Wie viel Betriebsurlaub ist erlaubt? - rechtlicher Hintergrund

Ein Arbeitgeber muss genau kalkulieren, wann er den Betriebsurlaub ankündigen sollte. Denn nur 3/5 des Erholungsurlaubs der Arbeitnehmer darf zu Betriebsurlaubszwecken verwendet werden.


In der Regel wählt sich jeder Arbeitnehmer einen Zeitraum für den Jahresurlaub aus und gibt ihn rechtzeitig seinem Vorgesetzten bekannt. Das garantiert der § 7 des Bundesurlaubgesetzes, in dem auch festgeschrieben ist, dass der Arbeitgeber seinen Angestellten ihre Wunschurlaubszeit erfüllen muss. Jedoch gibt es in der Regelung auch einige Ausnahmen, die statt der individuellen Urlaubszeit einen Betriebsurlaub für alle Arbeitnehmer zu einem Zeitraum erlauben, der vom Arbeitgeber ausgewählt wird. Einer der Gründe ist betriebsbedingt. Wenn in einem Unternehmen zu viel Arbeit ansteht und zusätzlich auch noch vor Ihnen einige Kollegen in Urlaub fahren, kann der Arbeitgeber rein rechtlich Ihren Urlaubswunsch ablehnen. Zudem wird bei der Auswahl der Ferienwochen Arbeitnehmern mit Kindern der Vorzug gewährt, damit Sie in den Schulferien mit den Kindern wegfahren können.

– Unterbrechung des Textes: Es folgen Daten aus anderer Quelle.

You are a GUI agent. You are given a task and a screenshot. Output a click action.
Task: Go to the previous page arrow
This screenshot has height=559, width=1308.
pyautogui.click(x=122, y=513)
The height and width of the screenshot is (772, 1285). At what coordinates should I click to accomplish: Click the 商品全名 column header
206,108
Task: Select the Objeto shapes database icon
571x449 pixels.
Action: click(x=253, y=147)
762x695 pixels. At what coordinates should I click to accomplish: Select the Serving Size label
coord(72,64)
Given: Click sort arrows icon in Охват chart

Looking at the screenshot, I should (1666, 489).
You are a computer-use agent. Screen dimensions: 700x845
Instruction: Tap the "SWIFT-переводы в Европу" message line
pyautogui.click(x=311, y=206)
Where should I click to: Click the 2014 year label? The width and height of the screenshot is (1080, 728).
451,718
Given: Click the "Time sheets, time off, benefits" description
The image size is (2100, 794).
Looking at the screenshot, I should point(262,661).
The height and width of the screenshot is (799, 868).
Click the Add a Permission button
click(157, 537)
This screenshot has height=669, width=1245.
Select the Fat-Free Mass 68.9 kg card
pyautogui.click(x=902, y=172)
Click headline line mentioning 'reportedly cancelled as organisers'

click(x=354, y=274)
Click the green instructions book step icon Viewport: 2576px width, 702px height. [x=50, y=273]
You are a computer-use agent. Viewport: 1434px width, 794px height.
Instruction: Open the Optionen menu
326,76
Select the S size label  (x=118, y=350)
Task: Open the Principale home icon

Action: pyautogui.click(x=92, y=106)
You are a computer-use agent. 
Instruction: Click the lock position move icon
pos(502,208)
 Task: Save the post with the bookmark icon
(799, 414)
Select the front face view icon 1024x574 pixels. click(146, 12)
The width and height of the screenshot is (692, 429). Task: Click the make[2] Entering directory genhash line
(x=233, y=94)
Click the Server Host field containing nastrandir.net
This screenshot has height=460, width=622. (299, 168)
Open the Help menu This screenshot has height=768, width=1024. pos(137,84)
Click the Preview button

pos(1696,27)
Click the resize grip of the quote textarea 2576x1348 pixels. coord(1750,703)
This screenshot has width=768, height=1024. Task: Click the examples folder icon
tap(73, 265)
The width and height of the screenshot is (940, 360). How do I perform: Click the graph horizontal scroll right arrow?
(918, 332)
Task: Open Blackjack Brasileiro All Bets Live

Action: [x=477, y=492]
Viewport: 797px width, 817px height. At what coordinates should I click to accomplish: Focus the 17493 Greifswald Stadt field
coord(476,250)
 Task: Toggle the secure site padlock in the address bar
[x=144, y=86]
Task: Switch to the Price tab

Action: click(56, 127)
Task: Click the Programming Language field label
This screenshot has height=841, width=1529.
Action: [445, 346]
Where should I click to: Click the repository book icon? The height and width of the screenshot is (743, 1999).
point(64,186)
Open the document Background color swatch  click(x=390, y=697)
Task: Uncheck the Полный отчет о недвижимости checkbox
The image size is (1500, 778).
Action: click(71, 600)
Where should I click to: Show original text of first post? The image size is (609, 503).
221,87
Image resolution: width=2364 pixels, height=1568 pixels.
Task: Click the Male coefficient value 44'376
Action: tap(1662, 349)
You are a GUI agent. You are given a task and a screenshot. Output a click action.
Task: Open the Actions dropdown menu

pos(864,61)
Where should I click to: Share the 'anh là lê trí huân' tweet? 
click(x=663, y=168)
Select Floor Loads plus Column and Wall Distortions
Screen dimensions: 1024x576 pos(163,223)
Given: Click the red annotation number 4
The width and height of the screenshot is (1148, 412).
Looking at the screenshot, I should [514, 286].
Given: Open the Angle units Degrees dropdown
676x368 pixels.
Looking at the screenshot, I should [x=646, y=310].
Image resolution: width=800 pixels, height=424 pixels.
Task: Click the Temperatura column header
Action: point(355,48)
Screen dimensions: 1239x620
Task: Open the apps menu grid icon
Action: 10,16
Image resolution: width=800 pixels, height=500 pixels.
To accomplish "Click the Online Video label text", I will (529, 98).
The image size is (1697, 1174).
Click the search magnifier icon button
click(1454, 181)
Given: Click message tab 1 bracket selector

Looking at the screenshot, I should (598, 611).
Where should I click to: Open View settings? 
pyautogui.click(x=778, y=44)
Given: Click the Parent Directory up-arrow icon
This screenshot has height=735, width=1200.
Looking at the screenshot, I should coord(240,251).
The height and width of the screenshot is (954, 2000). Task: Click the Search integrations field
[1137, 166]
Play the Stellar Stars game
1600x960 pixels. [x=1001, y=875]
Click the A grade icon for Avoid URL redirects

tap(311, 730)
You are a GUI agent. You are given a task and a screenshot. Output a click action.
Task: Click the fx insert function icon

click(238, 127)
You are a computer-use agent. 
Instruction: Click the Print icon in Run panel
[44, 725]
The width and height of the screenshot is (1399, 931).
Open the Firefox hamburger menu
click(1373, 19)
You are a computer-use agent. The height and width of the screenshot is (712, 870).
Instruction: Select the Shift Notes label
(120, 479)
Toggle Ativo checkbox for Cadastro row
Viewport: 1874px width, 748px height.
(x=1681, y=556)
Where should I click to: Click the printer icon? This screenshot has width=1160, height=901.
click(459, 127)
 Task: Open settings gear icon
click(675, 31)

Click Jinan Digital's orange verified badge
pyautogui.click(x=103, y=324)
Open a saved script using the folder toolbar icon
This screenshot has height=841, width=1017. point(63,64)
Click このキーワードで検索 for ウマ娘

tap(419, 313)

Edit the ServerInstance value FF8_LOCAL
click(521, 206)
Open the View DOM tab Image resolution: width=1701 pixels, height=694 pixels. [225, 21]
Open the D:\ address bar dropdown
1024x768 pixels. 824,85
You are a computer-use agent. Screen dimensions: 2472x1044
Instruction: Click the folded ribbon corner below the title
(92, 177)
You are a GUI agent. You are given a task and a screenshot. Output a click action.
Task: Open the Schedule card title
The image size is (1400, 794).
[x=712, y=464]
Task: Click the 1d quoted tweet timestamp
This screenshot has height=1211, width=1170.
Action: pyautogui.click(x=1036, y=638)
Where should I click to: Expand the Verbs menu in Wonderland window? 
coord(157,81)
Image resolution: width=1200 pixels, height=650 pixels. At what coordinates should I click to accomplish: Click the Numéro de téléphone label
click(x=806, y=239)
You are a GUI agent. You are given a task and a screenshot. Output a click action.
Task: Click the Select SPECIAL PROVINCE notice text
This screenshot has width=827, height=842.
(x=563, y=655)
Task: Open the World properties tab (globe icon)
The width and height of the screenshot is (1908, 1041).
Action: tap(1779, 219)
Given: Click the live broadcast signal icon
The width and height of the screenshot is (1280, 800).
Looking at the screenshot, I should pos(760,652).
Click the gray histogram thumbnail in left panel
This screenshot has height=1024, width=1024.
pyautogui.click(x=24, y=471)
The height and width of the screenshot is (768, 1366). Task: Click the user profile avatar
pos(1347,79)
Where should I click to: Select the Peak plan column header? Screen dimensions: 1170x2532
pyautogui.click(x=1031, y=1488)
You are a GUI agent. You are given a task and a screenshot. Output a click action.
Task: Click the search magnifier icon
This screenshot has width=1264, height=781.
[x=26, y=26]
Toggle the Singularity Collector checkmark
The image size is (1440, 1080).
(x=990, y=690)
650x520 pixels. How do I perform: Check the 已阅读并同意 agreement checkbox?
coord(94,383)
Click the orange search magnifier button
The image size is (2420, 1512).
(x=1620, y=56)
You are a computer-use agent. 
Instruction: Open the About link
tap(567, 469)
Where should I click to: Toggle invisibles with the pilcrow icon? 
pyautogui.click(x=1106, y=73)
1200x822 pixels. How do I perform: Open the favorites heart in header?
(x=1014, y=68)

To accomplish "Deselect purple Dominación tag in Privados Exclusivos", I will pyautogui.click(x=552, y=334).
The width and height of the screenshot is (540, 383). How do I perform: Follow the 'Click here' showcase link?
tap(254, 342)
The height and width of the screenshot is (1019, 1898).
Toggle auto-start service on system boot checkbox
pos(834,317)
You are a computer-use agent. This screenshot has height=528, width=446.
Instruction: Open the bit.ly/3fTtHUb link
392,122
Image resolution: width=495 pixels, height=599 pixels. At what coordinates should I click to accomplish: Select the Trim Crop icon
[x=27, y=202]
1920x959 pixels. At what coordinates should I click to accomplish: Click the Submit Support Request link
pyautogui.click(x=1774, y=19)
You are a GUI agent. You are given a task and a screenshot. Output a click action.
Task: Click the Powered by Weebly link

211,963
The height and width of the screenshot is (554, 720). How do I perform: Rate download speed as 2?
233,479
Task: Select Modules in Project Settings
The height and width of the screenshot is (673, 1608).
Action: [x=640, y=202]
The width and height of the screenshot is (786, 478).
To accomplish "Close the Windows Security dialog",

Probleme bei der Urlaubsplanung
Probleme bei der Urlaubsplanung gibt es aber erst, wenn Betriebsferien für einige Tage angekündigt werden, die auf Ihrem Jahresurlaub angerechnet werden können. Beispielweise kann der Arbeitgeber einen Betriebsurlaub zwischen Weihnachten und Neujahr, also für 5 Tage, anmelden, die von Ihrem Jahresurlaub abgezogen werden. Zudem ist der Betriebsurlaub auch von Unternehmen zu Unternehmen verschieden. Arbeiten Sie zum Beispiel für ein Unternehmen das als Zulieferer tätig ist, dann ist Ihrem Arbeitgeber logischerweise und den Gesetzen entsprechend auch erlaubt, Betriebsferien zu machen, wenn das Unternehmen, das beliefert wird, selbst Betriebsurlaub macht. Wenn eine Betriebsvereinbarung zum Betriebsurlaub vorliegt ist er auch unumgänglich.

Rechte des Arbeitgebers
Jedoch wurde per Gesetz festgelegt, dass Arbeitnehmer zumindest einen Teil ihrer Urlaubszeit selbst festlegen können. Laut einem Urteil des Bundesarbeitsgerichts muss für ihn 2/5 der Urlaubszeit selbst planbar sein. 3/5 des Erholungsurlaubs können aber vom Arbeitgeber als Betriebsurlaub selbst festgelegt werden. Eine Erleichterung erfahren die Arbeitnehmer zudem durch die Regelung, dass die Betriebsferien bereits am Anfang eines Urlaubsjahres allen bekannt gegeben werden müssen. So können die Arbeitnehmer zwar nicht über mehr als die Hälfte ihrer Urlaubszeit entscheiden, aber sie haben die Möglichkeit ihren Urlaub gemäß den Betriebsferien rechtzeitig zu planen. Zudem ist die Urlaubszeit häufig schon in den Tarifverträgen oder Arbeitsverträgen festgeschrieben.